/---

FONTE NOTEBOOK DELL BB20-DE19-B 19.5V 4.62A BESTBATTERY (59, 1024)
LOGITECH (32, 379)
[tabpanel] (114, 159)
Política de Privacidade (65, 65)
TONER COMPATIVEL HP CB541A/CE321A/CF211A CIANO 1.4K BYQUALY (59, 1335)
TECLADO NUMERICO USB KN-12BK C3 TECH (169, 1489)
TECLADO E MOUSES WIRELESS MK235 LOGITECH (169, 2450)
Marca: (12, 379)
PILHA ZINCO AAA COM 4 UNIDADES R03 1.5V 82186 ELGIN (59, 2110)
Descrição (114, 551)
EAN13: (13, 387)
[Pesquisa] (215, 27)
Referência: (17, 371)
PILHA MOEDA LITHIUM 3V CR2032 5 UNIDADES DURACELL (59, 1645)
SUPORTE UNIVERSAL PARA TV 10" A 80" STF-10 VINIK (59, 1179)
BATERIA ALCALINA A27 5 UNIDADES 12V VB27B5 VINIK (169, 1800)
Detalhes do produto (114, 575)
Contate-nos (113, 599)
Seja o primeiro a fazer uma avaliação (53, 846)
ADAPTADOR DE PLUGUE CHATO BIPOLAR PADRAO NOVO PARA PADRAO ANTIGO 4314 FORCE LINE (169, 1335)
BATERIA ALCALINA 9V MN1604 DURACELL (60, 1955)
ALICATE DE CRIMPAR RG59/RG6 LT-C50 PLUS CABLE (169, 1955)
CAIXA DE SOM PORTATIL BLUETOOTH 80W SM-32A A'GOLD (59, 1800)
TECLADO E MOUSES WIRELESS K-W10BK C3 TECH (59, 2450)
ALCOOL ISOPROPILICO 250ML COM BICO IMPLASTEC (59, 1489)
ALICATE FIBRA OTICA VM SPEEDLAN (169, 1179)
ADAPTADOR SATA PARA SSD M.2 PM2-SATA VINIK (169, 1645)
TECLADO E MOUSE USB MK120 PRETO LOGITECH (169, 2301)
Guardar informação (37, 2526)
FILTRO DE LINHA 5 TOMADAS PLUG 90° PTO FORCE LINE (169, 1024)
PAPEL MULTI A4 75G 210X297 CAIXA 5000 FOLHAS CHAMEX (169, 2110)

\---

* What you need to do
Reproduce every line above word for word, in the same order.

* Expected answer
FONTE NOTEBOOK DELL BB20-DE19-B 19.5V 4.62A BESTBATTERY (59, 1024)
LOGITECH (32, 379)
[tabpanel] (114, 159)
Política de Privacidade (65, 65)
TONER COMPATIVEL HP CB541A/CE321A/CF211A CIANO 1.4K BYQUALY (59, 1335)
TECLADO NUMERICO USB KN-12BK C3 TECH (169, 1489)
TECLADO E MOUSES WIRELESS MK235 LOGITECH (169, 2450)
Marca: (12, 379)
PILHA ZINCO AAA COM 4 UNIDADES R03 1.5V 82186 ELGIN (59, 2110)
Descrição (114, 551)
EAN13: (13, 387)
[Pesquisa] (215, 27)
Referência: (17, 371)
PILHA MOEDA LITHIUM 3V CR2032 5 UNIDADES DURACELL (59, 1645)
SUPORTE UNIVERSAL PARA TV 10" A 80" STF-10 VINIK (59, 1179)
BATERIA ALCALINA A27 5 UNIDADES 12V VB27B5 VINIK (169, 1800)
Detalhes do produto (114, 575)
Contate-nos (113, 599)
Seja o primeiro a fazer uma avaliação (53, 846)
ADAPTADOR DE PLUGUE CHATO BIPOLAR PADRAO NOVO PARA PADRAO ANTIGO 4314 FORCE LINE (169, 1335)
BATERIA ALCALINA 9V MN1604 DURACELL (60, 1955)
ALICATE DE CRIMPAR RG59/RG6 LT-C50 PLUS CABLE (169, 1955)
CAIXA DE SOM PORTATIL BLUETOOTH 80W SM-32A A'GOLD (59, 1800)
TECLADO E MOUSES WIRELESS K-W10BK C3 TECH (59, 2450)
ALCOOL ISOPROPILICO 250ML COM BICO IMPLASTEC (59, 1489)
ALICATE FIBRA OTICA VM SPEEDLAN (169, 1179)
ADAPTADOR SATA PARA SSD M.2 PM2-SATA VINIK (169, 1645)
TECLADO E MOUSE USB MK120 PRETO LOGITECH (169, 2301)
Guardar informação (37, 2526)
FILTRO DE LINHA 5 TOMADAS PLUG 90° PTO FORCE LINE (169, 1024)
PAPEL MULTI A4 75G 210X297 CAIXA 5000 FOLHAS CHAMEX (169, 2110)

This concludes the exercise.